— start Extracted entries —
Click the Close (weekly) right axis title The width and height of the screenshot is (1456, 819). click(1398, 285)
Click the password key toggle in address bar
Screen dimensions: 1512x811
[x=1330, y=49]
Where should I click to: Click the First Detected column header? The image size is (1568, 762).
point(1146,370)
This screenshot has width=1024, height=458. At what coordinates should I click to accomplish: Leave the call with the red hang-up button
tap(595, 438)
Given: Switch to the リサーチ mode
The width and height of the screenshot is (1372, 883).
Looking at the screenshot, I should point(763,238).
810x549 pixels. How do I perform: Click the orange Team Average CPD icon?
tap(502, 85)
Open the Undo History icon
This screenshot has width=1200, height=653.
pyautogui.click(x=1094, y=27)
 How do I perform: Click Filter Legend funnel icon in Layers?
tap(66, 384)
— end Extracted entries —
§ Your task: Can you copy all of the records above word for word, keeping every line unchanged?

§ Completed exercise:
Click the Close (weekly) right axis title The width and height of the screenshot is (1456, 819). click(1398, 285)
Click the password key toggle in address bar
Screen dimensions: 1512x811
[x=1330, y=49]
Where should I click to: Click the First Detected column header? The image size is (1568, 762).
point(1146,370)
This screenshot has width=1024, height=458. At what coordinates should I click to accomplish: Leave the call with the red hang-up button
tap(595, 438)
Given: Switch to the リサーチ mode
The width and height of the screenshot is (1372, 883).
Looking at the screenshot, I should point(763,238).
810x549 pixels. How do I perform: Click the orange Team Average CPD icon?
tap(502, 85)
Open the Undo History icon
This screenshot has width=1200, height=653.
pyautogui.click(x=1094, y=27)
 How do I perform: Click Filter Legend funnel icon in Layers?
tap(66, 384)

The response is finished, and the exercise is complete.